This is my opinion. If Einstein never prayed to God that is his problem not mine.

There have been studies done on the beliefs of scientest. I think you would find the results to these studies very interesting. 
I would do the resurch for you but I get the feeling that you just want to argue a point, I don't feel as if you realy want to learn anything.
If you were my official bible study I would spend hours doing resurch and getting the facts for you, but untill you show that you are meek I am not wasting time on you. Like I said on another board, if anyone wants to talk religion just send me a PM. If you are eager to learn, I will try to teach. If you are a Witness and you have advice, than I am all full of meekness.

I don't want to continue conversations about religion that can not and will not ever end. Like I said, I will teach or learn religion vie PM only.


----------



## LOSTONE (Jul 9, 2005)

ROMANS 1:20

For his invisible qualities are clearly seen from the world's creation onward, because they are perceived by the things made, even his eternal power and Godship, so that they are inexcusable.

Now this is Gods opinion not mine. Note the word (inexcusable).


----------



## LOSTONE (Jul 9, 2005)

PS. Rula, makeing the statement that Einstein was an atheist was a little much don't you think? Einstein never made that simple of a statement.

He did say this about God however.



> Einstein once responded, "I
> believe in Spinoza's God who reveals himself in the orderly harmony in
> what exists, not in a God who concerns himself with fates and actions
> of human beings."





> He wrote an article for the _New York Times_
> expounding his religious beliefs (reprinted in _Ideas and Opinions_).
> He spoke of himself as having a "cosmic religious sense," which knows
> "no dogmas and no God made in man's image," which he said was shared
> ...


His religious views were much more complicated that simply stateing he was an atheist.

Spinoza was a Dutch Pilosopher, if your wondering.


----------



## Guest (Aug 6, 2005)

anti-anti, i know exactly what you mean. the things that go through are head are completely different than when [or if] we were once happy.


----------



## [rula] (Jan 16, 2005)

LOSTONE said:


> PS. Rula, makeing the statement that Einstein was an atheist was a little much don't you think? Einstein never made that simple of a statement.

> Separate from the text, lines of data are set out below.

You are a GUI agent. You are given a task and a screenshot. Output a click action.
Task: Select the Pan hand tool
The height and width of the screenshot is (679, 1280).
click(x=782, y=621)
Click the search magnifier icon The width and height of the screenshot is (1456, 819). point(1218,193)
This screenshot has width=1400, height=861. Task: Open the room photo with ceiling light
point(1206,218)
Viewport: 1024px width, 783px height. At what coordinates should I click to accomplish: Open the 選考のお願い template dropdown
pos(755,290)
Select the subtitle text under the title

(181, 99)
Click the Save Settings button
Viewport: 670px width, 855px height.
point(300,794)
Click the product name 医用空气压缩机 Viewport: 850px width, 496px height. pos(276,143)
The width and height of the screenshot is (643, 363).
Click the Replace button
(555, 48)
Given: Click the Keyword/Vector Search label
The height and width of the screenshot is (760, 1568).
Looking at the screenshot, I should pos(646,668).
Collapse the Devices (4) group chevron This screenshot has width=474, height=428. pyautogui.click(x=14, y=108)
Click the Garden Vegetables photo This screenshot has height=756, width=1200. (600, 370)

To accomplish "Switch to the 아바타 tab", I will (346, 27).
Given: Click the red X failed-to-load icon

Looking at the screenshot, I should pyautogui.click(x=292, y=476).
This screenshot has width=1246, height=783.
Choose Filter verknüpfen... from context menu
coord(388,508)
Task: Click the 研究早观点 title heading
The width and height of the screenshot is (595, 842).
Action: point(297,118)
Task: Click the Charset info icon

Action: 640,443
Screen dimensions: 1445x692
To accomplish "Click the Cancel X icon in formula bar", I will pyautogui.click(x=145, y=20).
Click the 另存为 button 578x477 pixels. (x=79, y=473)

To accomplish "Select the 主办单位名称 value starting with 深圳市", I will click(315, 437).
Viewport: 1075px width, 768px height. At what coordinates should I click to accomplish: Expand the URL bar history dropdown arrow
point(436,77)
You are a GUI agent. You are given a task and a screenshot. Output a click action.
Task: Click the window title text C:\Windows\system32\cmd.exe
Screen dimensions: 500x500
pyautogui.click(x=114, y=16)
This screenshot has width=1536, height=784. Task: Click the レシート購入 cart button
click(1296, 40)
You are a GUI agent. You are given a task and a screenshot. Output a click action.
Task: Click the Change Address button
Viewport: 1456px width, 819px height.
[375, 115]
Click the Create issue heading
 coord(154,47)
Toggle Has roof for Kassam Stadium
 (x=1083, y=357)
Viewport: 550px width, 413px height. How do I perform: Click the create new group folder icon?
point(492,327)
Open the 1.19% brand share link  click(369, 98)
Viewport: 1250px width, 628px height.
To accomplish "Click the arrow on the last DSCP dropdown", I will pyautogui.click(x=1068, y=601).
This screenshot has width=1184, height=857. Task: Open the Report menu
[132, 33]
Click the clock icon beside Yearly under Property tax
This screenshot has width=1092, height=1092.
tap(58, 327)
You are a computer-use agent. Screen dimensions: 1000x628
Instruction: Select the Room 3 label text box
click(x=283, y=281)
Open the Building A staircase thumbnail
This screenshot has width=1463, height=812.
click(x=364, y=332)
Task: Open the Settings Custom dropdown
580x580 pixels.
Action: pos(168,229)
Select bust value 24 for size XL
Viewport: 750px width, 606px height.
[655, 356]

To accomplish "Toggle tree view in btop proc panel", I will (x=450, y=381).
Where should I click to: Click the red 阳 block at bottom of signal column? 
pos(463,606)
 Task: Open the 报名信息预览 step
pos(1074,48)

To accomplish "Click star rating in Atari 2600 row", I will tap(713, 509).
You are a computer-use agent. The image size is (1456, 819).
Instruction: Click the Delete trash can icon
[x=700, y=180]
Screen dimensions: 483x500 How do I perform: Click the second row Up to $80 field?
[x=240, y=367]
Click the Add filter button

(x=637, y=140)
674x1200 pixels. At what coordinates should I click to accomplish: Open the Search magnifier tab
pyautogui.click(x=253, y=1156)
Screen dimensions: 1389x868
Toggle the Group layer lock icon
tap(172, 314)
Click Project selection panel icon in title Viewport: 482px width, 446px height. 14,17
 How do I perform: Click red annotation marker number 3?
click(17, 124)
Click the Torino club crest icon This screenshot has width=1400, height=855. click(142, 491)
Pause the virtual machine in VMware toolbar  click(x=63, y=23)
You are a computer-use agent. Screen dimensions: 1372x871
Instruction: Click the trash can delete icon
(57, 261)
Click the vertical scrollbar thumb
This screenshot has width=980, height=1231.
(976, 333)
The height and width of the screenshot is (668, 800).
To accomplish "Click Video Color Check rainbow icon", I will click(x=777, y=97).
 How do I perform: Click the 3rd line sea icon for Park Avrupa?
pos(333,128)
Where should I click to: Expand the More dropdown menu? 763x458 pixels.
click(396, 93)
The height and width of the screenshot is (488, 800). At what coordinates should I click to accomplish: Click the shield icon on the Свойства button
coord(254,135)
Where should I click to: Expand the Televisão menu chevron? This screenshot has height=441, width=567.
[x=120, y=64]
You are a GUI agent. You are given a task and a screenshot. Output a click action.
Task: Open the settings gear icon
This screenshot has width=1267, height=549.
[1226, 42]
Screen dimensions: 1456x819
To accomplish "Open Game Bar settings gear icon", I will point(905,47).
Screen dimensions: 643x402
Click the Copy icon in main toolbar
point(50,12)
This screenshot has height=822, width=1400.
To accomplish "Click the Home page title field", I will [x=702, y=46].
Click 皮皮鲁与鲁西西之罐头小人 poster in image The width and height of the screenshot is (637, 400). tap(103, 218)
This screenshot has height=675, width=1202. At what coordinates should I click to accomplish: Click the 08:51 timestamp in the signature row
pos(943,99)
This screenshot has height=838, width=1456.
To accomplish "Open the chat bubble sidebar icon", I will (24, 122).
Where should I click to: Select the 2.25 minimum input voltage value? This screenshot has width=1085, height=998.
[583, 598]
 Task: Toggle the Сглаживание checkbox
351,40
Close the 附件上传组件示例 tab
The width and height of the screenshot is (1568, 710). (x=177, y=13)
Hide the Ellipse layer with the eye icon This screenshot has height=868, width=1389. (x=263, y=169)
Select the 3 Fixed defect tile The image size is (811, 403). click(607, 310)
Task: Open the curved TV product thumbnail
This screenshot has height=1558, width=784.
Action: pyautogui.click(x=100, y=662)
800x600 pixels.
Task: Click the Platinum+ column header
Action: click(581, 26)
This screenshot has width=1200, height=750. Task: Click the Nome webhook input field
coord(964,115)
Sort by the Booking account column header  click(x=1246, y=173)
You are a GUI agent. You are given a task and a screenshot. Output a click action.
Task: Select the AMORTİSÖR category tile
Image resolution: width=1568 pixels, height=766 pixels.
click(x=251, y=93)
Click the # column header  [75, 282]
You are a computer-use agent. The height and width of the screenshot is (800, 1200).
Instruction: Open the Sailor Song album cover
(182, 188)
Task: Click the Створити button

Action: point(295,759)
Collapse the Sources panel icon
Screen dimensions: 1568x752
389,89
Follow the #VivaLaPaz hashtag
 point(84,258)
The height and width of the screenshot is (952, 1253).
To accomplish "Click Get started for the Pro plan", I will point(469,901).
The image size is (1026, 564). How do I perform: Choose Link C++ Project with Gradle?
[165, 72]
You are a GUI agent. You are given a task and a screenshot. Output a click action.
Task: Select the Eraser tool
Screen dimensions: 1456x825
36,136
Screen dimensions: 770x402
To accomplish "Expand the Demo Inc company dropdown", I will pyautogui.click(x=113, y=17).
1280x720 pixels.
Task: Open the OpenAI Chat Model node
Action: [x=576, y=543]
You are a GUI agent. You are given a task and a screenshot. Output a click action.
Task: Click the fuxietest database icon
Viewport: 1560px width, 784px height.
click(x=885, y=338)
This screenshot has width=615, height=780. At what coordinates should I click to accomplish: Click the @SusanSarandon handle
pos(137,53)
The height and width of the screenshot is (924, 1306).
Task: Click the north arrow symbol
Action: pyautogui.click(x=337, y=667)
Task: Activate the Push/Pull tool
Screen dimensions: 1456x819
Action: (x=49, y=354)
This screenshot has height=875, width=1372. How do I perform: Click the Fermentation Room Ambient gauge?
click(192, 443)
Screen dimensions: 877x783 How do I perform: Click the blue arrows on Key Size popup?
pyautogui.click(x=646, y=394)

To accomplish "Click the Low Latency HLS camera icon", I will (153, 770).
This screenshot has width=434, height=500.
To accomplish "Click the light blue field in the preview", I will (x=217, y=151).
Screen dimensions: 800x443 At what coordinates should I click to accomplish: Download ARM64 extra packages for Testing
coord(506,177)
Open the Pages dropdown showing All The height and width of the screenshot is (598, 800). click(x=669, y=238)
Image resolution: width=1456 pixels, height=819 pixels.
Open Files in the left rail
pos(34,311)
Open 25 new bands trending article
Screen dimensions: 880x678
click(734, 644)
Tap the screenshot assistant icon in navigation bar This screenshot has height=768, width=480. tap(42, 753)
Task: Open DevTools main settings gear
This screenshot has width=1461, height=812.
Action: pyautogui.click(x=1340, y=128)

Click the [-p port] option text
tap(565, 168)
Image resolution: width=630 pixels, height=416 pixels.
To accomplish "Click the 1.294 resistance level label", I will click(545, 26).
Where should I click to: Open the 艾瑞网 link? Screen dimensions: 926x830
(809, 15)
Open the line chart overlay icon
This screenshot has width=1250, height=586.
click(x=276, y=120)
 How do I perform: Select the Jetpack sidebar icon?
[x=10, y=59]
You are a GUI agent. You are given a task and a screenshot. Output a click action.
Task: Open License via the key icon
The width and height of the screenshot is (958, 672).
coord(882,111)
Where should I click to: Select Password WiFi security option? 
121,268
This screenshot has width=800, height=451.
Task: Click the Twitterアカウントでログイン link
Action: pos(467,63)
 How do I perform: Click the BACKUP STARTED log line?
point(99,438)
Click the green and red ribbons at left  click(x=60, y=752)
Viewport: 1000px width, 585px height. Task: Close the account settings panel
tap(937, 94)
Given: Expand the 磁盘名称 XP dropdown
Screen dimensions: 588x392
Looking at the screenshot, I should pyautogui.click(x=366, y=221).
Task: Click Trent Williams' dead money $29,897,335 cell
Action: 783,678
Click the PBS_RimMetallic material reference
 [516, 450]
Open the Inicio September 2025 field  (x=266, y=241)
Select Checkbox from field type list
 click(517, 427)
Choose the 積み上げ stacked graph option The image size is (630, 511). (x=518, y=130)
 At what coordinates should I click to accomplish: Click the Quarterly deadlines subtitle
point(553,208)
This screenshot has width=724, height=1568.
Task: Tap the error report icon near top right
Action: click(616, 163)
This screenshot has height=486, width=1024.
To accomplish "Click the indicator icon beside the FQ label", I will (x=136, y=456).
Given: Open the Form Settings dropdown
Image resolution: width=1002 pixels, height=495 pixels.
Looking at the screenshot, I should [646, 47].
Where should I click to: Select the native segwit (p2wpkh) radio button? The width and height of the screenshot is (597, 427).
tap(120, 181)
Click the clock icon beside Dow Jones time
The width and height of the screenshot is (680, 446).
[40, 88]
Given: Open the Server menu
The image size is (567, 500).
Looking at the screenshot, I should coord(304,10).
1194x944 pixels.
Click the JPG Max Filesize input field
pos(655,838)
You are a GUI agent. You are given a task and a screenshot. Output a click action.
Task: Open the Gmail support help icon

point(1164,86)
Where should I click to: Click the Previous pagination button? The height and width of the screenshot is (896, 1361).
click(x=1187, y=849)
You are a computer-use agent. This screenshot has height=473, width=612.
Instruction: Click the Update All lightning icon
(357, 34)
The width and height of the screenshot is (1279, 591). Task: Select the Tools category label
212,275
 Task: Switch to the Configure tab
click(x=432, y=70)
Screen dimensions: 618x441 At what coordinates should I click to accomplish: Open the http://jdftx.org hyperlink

Lostone, I didn't respond earlier because apparently you saw my challenging your logic as starting an argument. Rest assured that I neither want to teach you nor learn from you when it comes to religion. This is a DP/DR board, I come here to read about only that. You say you want to keep religious stuff over PM's, but then you go on quoting your God, and still continue the argument. fine 

You discredited Einstein earlier on account of him being "old news", which I found to be a brilliant argument cuz now I can simply discredit Jesus for being "really really old news." Why go back and research Einstein's religious believes? guess you knew you couldn't discredit him that easy.

Yes making the statement that he was an atheist was an over simplification, he was closer to an agnostic. but it's quite irrelevant, cuz either way his knowledge in physics (which far surpasses yours and mine despite it being, according to you, incredibly old and obsolete) never lead him to think creationism was a *necessary* conclusion. that's not to say that it's not a _possibility_, just not a conclusion.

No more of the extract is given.